**Given instruction 1**
Answer these questions about the InsuranceLake data quality passage:
(a) What language does the ETL's AWS Glue Data Quality integration use to describe rules?
(b) In which folder of the Cleanse S3 bucket is data quarantined at the before_transform location stored?
(c) During which AWS Glue job run does the after_sparksql stage run?

**Passage provided**
※ ※ ※

The ETL’s AWS Glue Data Quality integration uses the AWS Glue Data Quality Definition Language (DQDL) to describe rules. The rules in the InsuranceLake ETL data quality configuration should be expressed in the same format (except for the JSON requirements around double quotes).

When to run data quality rules

InsuranceLake data quality configuration supports three locations in the data pipeline to enforce quality rules:

Before Transforms: before_transform
- Rules are enforced immediately after schema mapping is completed, but before any transforms are run, including the addition of partition and execution ID columns. This stage is within the Collect-to-Cleanse AWS Glue job run.
- Quarantined data is published in the Cleanse database with a table name of <table name>_quarantine_before_transforms.
- Quarantined data is stored in the Cleanse S3 bucket in the folder /quarantine/before_transforms/<database name>/<table name>.
- This is a good pipeline location to check for date formats, currency formats, or other field values that the transforms will expect.
After Transforms: after_transform
- Rules are enforced after all transforms have been run. This location is just before saving the data to the Cleanse bucket, during the Collect-to-Cleanse AWS Glue job run.
- Quarantined data is published in the Cleanse database with a table name of <table name>_quarantine_after_transforms.
- Quarantined data is stored in the Cleanse S3 bucket in the folder /quarantine/after_transforms/<database name>/<table name>.
- This is a good pipeline location to compare date values, check calculations, and to create a quarantine that looks similar to the Cleanse bucket schema.
After Spark SQL: after_sparksql
- Rules are enforced after running the Spark SQL command for the workflow, if, and only if, there is one present. This stage is run during the Cleanse-to-Consume AWS Glue job run before the Athena SQL is run.
- Rules in this stage can reference multiple tables if those tables are joined or unioned in the Spark SQL. The primary table is still the only one available to reference.
- Quarantined data is published in the Consume database, <database name>_consume, with a table name of <table name>_quarantine_after_sparksql.

※ ※ ※

**Input**
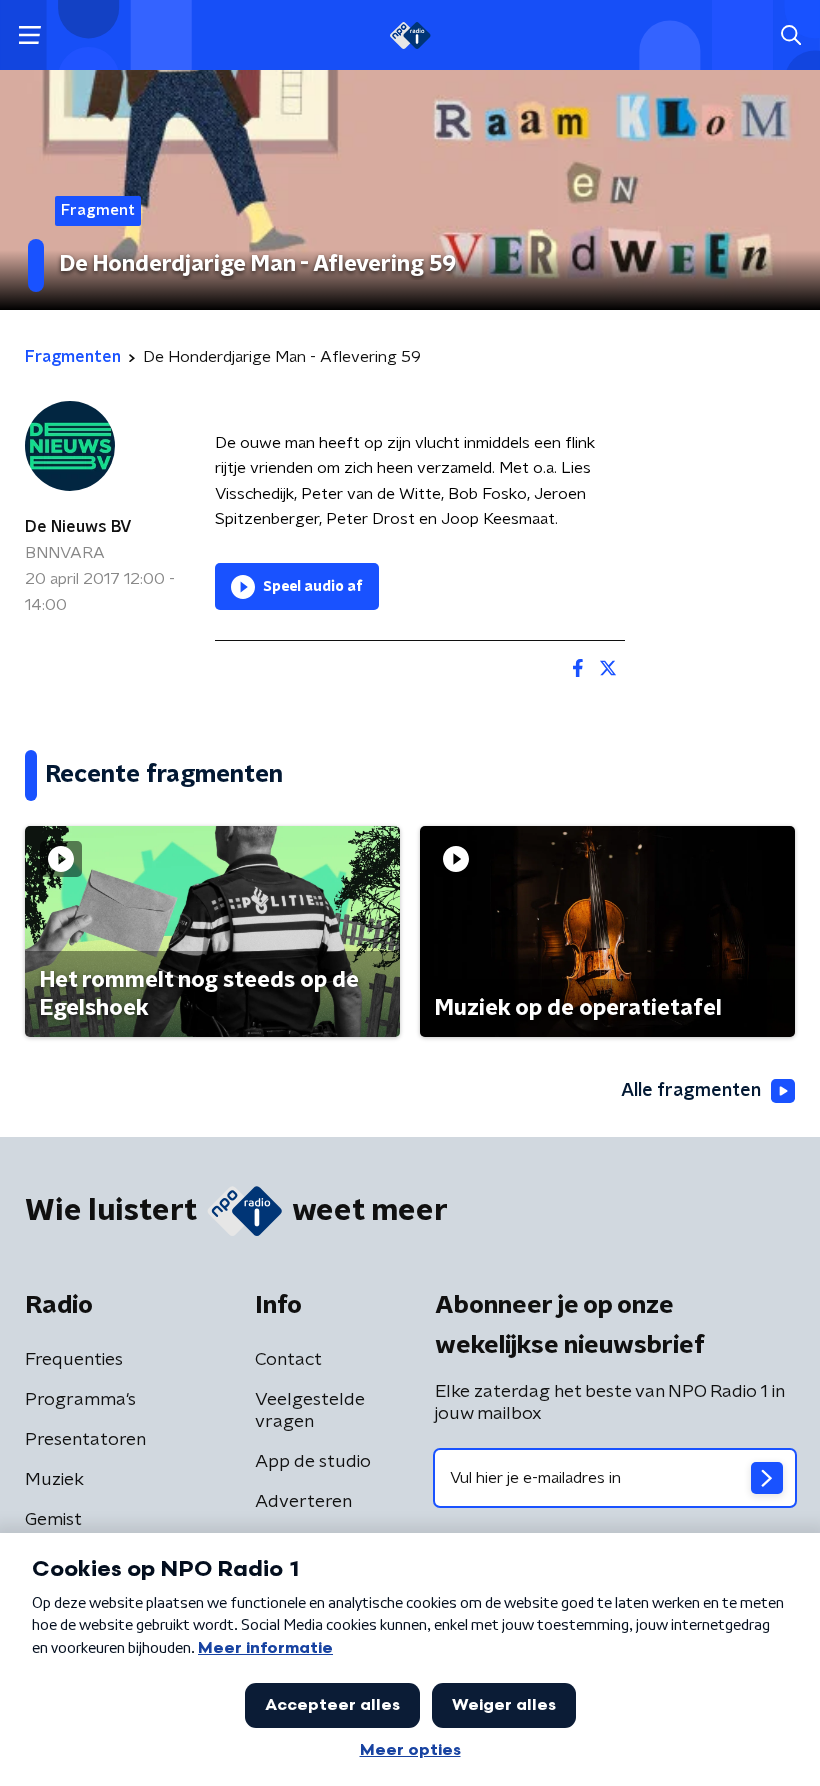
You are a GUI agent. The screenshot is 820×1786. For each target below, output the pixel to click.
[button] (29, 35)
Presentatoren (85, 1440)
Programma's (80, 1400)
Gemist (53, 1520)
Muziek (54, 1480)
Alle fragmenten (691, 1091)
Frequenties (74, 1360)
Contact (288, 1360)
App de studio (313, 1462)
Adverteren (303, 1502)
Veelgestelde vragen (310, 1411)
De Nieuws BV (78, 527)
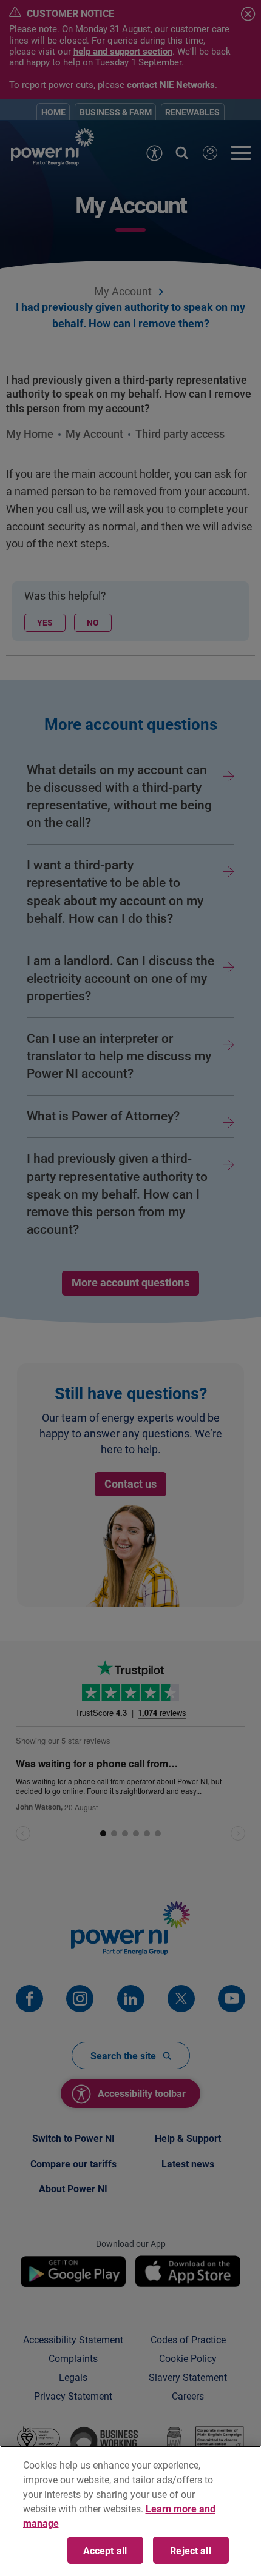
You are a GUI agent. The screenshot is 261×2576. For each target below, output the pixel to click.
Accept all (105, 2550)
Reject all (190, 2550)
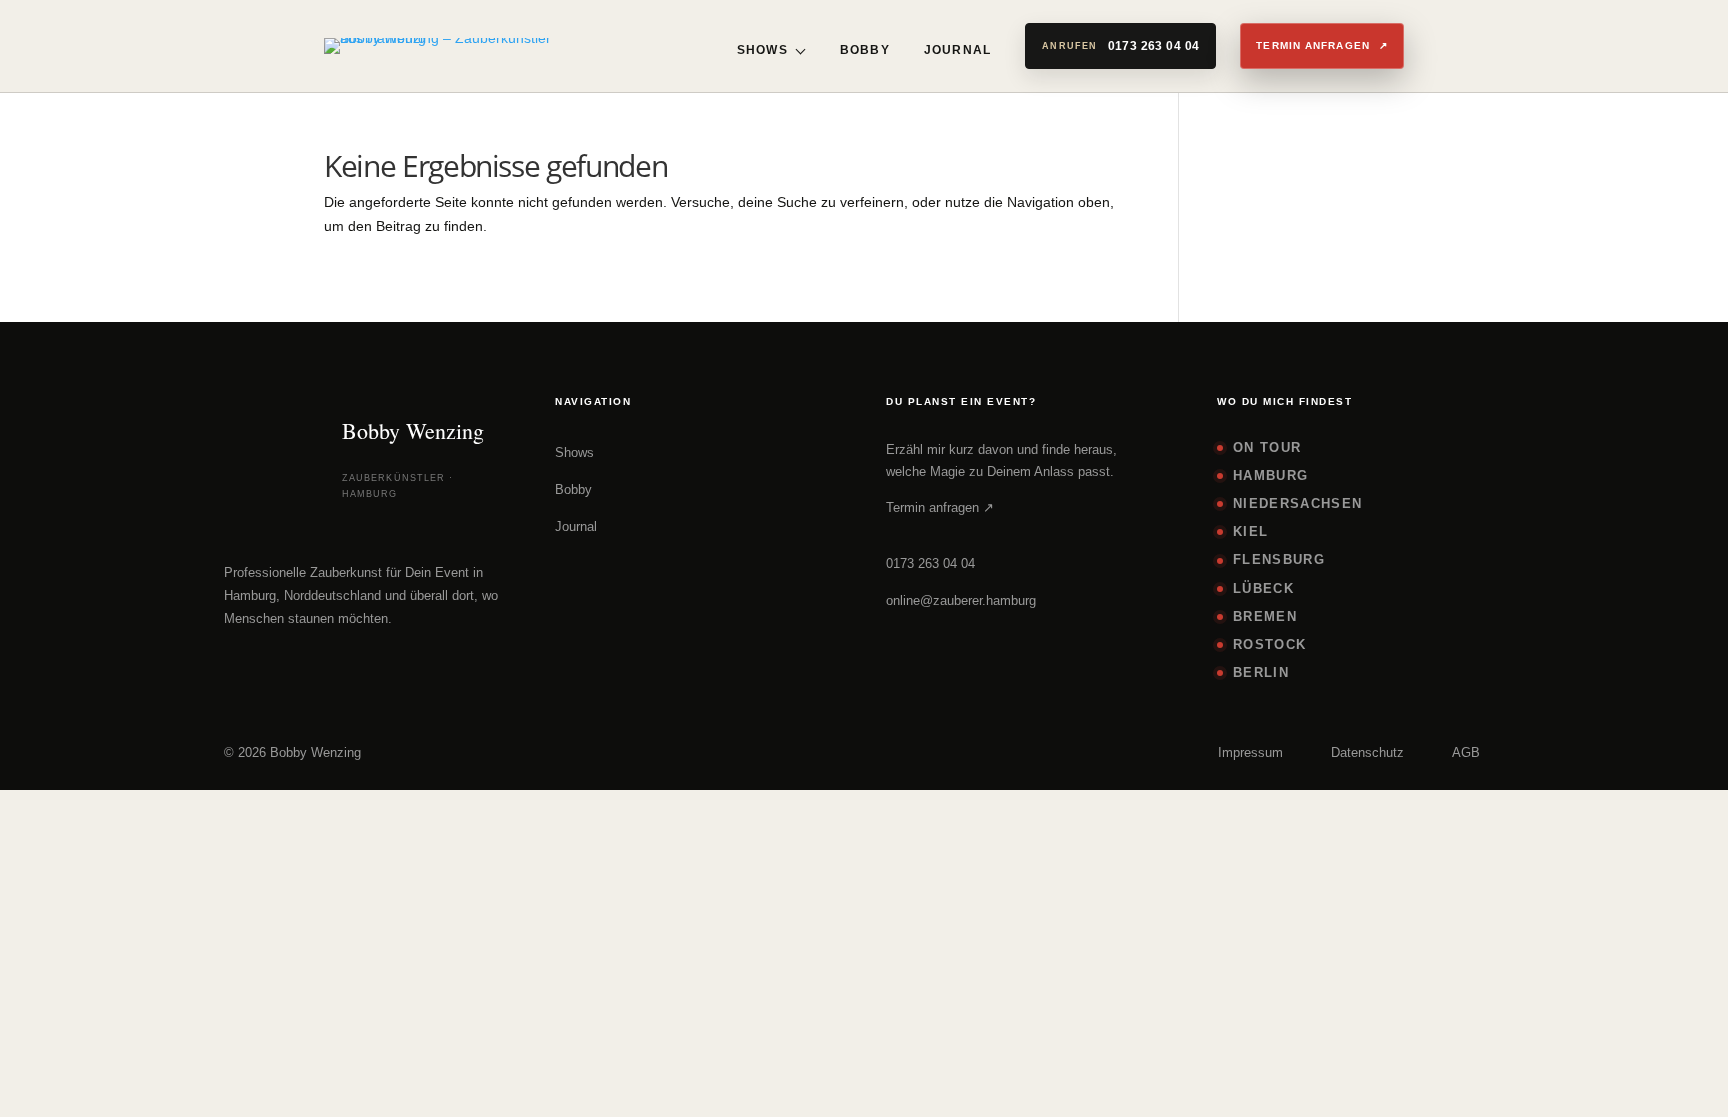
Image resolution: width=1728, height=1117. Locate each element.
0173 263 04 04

※ ※ ※

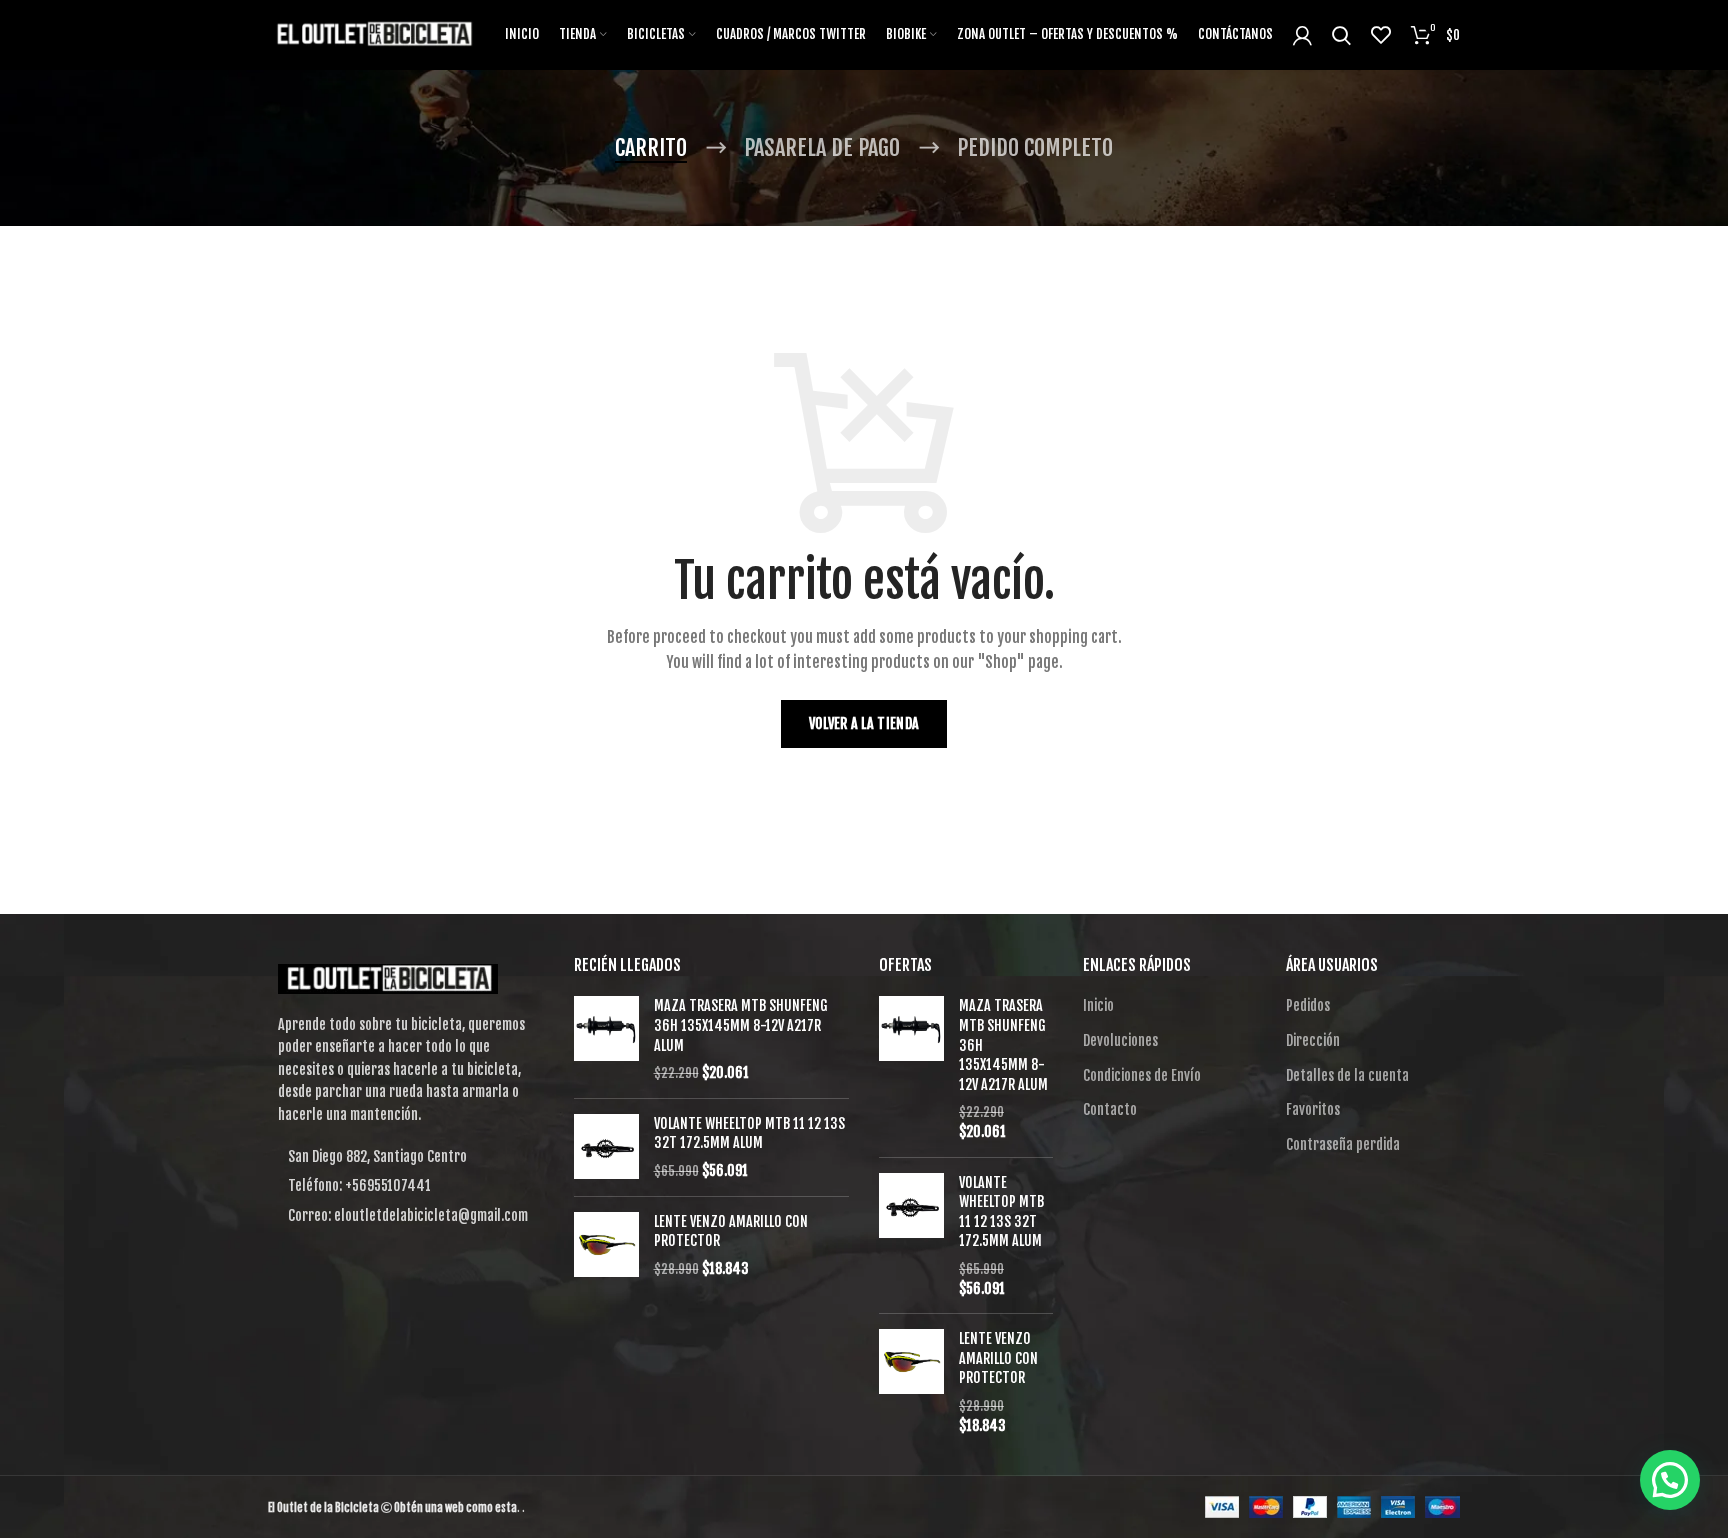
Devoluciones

※ ※ ※

**Given instruction 2**
In the records, transcribe every line from the line with "You are a GUI agent. The screenshot is 820×1786." up to and including the line with "Accept all (105, 2550)". Leave the pictures out.

**Final result 1**
(a) The AWS Glue Data Quality Definition Language (DQDL).
(b) /quarantine/before_transforms/<database name>/<table name>
(c) The Cleanse-to-Consume AWS Glue job run, before the Athena SQL is run.

**Final result 2**
You are a GUI agent. The screenshot is 820×1786. For each target below, output the pixel to click.
[button] (29, 35)
Presentatoren (85, 1440)
Programma's (80, 1400)
Gemist (53, 1520)
Muziek (54, 1480)
Alle fragmenten (691, 1091)
Frequenties (74, 1360)
Contact (288, 1360)
App de studio (313, 1462)
Adverteren (303, 1502)
Veelgestelde vragen (310, 1411)
De Nieuws BV (78, 527)
You are a GUI agent. The screenshot is 261×2576. For each target below, output the pixel to click.
Accept all (105, 2550)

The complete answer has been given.